▶ **EXTRACTO DE PÁGINA**
####

Antonio Pica, el buzo que fue actor
Tuvo una existencia verdaderamente novelesca dentro y fuera de la pantalla
El pasado sábado 26 de abril fallecía el actor jerezano Antonio Pica a la edad de 82 años. Siempre según las crónicas, dado que por dudas sobre su inscripción en el registro, su edad era realmente incierta. Lo hizo sin molestar: su corazón se paró en la residencia para mayores donde vivía en El Puerto de Santa María, cerca del mar, una de sus pasiones y parte cierta de su vida, pues su primera profesión, alternativa a la de actor, fue la de buzo de grandes profundidades.
Se fue sin cumplir su sueño de regresar a una vida independiente y libre, un sueño irrealizable dado su estado de salud, pero sí comprensible si se tiene en cuenta lo que fue su existencia, siempre gobernada por la independencia y la libertad. Dotado de unas cualidades físicas extraordinarias, trabajó desde muy joven como submarinista en el negocio del petróleo y gozó, por tanto, de unas magníficas condiciones económicas para manejar la vida a su antojo.

####

▶ **ENTRADAS PROPORCIONADAS**

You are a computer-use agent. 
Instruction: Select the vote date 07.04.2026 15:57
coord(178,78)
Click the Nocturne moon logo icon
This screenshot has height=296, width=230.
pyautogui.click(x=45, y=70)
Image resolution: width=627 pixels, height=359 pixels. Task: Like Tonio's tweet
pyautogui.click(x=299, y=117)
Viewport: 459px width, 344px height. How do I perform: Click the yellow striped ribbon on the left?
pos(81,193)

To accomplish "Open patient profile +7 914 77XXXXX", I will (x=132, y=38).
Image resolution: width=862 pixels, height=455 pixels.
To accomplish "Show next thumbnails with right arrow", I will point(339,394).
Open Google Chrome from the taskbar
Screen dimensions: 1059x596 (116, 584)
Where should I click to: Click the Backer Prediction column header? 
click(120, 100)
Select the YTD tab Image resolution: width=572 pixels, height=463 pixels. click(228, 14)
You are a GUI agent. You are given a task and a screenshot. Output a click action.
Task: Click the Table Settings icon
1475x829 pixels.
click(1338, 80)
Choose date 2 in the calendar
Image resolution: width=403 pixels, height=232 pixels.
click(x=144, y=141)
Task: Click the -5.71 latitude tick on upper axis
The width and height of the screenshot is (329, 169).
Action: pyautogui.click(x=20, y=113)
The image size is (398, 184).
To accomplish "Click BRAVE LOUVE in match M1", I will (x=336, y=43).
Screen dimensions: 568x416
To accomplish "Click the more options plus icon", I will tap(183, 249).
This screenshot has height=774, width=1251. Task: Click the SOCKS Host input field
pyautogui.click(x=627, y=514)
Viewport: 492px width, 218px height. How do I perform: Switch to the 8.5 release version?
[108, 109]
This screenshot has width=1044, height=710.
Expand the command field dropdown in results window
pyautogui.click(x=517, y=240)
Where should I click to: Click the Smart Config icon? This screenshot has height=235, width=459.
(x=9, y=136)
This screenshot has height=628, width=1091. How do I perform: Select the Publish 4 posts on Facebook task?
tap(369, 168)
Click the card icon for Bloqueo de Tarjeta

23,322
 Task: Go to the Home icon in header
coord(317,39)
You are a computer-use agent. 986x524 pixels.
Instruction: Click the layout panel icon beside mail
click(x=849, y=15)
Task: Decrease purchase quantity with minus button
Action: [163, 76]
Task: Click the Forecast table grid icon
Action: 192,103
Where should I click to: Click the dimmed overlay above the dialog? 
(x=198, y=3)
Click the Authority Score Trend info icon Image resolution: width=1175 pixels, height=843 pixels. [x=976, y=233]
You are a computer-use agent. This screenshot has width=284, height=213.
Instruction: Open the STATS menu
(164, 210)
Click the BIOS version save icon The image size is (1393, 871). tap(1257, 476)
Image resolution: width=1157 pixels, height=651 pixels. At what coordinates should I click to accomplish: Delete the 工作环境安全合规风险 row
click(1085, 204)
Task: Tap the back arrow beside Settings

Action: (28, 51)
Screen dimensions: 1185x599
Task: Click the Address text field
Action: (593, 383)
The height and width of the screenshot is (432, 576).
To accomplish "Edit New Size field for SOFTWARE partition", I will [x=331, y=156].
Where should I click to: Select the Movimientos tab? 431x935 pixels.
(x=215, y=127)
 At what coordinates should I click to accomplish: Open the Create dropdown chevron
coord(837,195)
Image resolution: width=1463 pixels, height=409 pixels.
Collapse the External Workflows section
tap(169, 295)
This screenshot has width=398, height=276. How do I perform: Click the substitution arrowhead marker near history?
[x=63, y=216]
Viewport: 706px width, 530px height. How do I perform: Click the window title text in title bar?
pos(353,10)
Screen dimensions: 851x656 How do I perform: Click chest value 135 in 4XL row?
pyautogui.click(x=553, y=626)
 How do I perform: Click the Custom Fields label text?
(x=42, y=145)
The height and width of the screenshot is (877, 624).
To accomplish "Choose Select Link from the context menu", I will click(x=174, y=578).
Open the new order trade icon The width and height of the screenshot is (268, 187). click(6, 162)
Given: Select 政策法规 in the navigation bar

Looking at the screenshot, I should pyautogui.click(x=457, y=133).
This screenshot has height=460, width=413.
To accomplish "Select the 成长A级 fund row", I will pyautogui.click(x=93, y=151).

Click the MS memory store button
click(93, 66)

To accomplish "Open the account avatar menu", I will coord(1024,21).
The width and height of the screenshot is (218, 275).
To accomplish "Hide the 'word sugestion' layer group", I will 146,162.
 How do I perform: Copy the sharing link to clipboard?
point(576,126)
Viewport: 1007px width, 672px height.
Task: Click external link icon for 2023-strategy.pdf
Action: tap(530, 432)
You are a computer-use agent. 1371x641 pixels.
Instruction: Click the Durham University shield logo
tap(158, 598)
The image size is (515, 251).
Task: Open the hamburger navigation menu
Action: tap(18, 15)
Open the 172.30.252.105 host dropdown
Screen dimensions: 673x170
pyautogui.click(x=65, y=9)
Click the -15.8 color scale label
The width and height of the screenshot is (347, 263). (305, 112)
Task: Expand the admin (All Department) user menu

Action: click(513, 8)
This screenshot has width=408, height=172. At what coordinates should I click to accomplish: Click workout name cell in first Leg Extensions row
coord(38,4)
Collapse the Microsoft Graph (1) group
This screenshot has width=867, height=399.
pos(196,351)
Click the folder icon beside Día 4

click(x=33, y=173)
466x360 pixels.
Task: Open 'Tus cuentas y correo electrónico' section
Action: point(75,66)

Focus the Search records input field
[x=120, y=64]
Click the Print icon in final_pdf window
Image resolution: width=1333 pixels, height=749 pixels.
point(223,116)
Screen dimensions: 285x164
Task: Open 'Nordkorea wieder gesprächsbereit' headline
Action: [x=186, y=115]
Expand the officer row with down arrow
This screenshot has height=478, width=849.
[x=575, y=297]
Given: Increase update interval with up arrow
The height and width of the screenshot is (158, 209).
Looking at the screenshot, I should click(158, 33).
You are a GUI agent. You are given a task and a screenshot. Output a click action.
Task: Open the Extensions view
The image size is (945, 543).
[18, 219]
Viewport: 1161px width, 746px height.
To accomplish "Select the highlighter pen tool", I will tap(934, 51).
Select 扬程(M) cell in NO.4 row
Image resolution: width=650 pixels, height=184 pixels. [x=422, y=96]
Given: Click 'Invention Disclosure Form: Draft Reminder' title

####

▶ **ENUNCIADO DE TAREA**
Según el extracto de página sobre Antonio Pica, ¿a qué se dedicó como primera profesión, alternativa a la de actor?

▶ **SOLUCIÓN ESCRITA**
Fue buzo de grandes profundidades.